Lines in the listing below containing the string "will" are to be identified and copied.
# # #
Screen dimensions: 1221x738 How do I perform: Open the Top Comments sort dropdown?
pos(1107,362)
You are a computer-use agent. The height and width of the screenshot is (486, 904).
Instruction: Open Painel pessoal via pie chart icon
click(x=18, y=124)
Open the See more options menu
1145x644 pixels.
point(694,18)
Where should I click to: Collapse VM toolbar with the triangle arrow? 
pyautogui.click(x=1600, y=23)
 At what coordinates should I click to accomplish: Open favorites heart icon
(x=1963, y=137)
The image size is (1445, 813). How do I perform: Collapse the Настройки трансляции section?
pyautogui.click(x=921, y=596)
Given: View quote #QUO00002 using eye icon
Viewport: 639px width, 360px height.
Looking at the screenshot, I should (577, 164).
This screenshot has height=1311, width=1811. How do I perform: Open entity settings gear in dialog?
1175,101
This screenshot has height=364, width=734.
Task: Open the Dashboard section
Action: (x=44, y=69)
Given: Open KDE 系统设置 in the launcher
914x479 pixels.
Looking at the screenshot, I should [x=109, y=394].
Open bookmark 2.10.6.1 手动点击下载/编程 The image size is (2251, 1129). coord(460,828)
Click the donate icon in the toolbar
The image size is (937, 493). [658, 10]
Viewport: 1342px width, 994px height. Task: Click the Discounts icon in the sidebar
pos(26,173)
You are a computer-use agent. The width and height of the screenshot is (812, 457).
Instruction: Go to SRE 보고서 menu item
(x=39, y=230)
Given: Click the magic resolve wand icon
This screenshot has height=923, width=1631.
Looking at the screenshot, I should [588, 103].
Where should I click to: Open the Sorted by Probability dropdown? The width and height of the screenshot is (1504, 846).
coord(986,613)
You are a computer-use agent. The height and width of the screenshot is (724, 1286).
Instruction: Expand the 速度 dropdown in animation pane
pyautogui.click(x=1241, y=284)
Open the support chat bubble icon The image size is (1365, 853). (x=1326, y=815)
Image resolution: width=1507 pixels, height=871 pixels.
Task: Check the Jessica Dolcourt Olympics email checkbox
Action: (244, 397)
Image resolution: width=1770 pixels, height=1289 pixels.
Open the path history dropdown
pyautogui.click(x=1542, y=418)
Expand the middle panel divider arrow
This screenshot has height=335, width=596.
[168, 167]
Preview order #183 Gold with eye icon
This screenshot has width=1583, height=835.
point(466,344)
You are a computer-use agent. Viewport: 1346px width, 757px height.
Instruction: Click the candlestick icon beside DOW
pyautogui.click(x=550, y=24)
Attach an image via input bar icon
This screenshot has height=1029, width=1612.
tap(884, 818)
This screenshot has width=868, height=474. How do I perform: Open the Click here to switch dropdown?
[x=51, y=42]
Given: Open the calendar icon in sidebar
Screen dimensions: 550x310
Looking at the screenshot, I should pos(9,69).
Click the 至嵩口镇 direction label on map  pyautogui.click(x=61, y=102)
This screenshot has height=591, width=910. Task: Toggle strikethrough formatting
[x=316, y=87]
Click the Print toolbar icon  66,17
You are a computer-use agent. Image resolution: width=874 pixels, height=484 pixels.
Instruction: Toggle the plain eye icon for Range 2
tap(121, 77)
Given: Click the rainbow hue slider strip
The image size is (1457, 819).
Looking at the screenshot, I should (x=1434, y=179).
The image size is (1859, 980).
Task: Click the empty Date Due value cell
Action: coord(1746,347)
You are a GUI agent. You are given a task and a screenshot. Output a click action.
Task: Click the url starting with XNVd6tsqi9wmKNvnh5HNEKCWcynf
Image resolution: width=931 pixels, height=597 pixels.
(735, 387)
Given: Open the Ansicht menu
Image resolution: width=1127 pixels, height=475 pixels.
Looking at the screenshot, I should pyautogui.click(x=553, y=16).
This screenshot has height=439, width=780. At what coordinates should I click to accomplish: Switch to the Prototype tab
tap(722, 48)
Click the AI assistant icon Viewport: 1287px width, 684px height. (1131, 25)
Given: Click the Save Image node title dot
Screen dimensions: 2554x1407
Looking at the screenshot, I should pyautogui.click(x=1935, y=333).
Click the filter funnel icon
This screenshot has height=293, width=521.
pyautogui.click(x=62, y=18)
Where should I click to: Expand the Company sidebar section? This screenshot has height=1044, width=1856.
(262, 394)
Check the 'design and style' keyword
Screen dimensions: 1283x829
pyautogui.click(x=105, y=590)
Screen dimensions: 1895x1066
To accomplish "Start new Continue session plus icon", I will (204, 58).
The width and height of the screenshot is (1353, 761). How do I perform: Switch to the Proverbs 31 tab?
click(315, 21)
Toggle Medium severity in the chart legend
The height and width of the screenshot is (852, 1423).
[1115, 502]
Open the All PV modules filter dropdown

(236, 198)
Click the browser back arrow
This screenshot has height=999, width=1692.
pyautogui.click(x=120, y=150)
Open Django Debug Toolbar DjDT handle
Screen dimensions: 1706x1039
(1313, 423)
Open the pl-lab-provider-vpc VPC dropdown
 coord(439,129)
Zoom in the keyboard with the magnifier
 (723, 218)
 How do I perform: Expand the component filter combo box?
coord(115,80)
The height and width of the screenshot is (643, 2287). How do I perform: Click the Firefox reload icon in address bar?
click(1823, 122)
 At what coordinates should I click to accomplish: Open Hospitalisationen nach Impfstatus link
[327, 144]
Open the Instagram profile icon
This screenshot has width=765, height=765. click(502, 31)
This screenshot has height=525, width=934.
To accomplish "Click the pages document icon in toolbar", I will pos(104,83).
# # #
TASK ANSWER:
To accomplish "Start new Continue session plus icon", I will (204, 58).
To accomplish "Click the pages document icon in toolbar", I will pos(104,83).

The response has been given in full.